The Girls of Slender Means
- First US edition cover (precedes UK), with quotes from John Updike, W. H. Auden and Evelyn Waugh
- Author: Muriel Spark
- Cover artist: George Salter (US edition)
- Language: English
- Publisher: Knopf (US) Macmillan (UK)
- Publication date: 1963
- Publication place: United Kingdom
- Media type: Print & Audio
- Pages: 176 (US)
- OCLC: 366910

= The Girls of Slender Means =

1963 novella by Muriel Spark

The Girls of Slender Means is a novella written in 1963 by British author Muriel Spark. It was included in Anthony Burgess's 1984 book Ninety-Nine Novels: The Best in English since 1939 — A Personal Choice. In 2022, it was included on the "Big Jubilee Read" list of 70 books by Commonwealth authors, selected to celebrate the Platinum Jubilee of Elizabeth II.

==Plot ==
The book centres on 'The May of Teck Club', a fictional institution said to have been established by Princess May of Teck during the First World War "for the Pecuniary Convenience and Social Protection of Ladies of Slender Means below the age of Thirty Years, who are obliged to reside apart from their Families in order to follow an Occupation in London". It concerns the lives and loves of its disparate residents amongst the deprivations of immediate post-war Kensington between VE Day and VJ Day in 1945. The story is framed by the news, in 1963, that Nicholas Farringdon, an anarchist intellectual turned Jesuit, has been killed in Haiti. Journalist Jane Wright, a former inhabitant of the Club, wants to research his story. The bulk of the novella is taken up by flashbacks to 1945, concerning Farringdon and the Club, to which he had been a frequent visitor before his conversion. The narrative climaxes with a tragedy.

==Adaptations==
In May 1975, the book was adapted for BBC television by Ken Taylor, broadcast in 3 episodes on BBC2 Produced by Martin Lisemore and Directed by Moira Armstrong. Philip Hinchcliffe handled most of the pre-production and casting, but had to leave the series when he was appointed producer of Doctor Who in 1974. Episodes were broadcast on Saturdays, followed by a Tuesday repeat. The series was repeated again on BBC2 in August 1976. The cast included: Patricia Hodge, Miriam Margolyes, Mary Tamm, Tina Heath, Valerie Lush, Jack Shepherd, Jeffrey Segal, Judith Paris and Suzy Mandel, with narrator Marjorie Westbury.
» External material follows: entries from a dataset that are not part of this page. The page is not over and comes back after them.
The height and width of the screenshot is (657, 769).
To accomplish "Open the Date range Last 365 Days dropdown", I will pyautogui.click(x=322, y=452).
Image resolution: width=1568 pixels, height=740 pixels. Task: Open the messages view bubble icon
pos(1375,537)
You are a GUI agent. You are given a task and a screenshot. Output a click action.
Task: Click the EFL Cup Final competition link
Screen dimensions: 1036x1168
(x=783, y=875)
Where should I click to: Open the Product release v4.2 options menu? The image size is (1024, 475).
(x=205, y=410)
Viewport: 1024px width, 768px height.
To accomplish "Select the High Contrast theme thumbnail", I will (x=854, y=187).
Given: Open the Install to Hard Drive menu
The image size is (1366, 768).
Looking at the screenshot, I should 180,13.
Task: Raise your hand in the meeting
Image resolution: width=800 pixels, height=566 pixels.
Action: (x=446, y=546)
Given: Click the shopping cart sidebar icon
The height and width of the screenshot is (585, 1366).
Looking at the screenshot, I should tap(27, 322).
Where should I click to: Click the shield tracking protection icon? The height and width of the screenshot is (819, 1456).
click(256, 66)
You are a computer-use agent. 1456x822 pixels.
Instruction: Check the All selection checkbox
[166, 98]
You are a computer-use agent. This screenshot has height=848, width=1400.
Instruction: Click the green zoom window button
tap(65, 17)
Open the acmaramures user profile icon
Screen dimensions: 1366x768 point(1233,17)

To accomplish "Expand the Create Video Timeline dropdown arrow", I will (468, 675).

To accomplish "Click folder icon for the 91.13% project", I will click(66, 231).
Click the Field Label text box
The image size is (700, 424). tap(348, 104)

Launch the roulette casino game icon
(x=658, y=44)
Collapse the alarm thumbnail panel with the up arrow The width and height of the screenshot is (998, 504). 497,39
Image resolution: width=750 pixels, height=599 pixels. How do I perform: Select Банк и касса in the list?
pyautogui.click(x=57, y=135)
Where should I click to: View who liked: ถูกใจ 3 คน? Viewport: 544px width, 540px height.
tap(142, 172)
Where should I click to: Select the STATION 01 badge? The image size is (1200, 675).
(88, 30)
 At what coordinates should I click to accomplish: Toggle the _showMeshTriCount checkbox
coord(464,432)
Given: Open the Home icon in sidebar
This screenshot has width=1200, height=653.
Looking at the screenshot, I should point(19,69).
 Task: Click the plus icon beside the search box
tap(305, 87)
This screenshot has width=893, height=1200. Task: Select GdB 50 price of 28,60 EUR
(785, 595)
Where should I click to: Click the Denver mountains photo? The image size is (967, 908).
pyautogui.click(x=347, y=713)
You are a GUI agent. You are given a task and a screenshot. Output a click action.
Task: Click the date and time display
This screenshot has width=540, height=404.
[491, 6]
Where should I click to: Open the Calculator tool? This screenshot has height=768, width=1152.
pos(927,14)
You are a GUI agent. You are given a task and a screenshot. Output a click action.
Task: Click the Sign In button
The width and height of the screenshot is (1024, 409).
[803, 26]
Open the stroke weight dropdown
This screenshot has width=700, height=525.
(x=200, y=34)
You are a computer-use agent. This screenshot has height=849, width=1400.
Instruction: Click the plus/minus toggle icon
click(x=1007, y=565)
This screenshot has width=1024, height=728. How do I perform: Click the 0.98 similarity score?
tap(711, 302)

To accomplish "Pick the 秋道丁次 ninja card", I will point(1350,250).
A BBC Radio adaptation followed on BBC Radio 4 on 1 August 1998 as part of The Saturday Play series. Adapted by Colin Davis, it featured Amanda Root, Joanna Monro, Abigail Docherty, Christopher Wright, Charles Simpson, Jack Ellis, Caroline Strong, Frances Jeater, Richenda Carey and Geoffrey Whitehead. Directed by Marion Nancarrow.

The novel was first adapted for the stage by Judith Adams for a production by the Scottish women's theatre company Stellar Quines in 2009. An adaptation by Gabriel Quigley was produced at the Lyceum Theatre, Edinburgh, in April 2024, under the direction of Roxana Silbert. The cast included Molly Vevers, Julia Brown, Molly McGrath, Amy Kennedy, Shannon Watson and Seamus Dillane.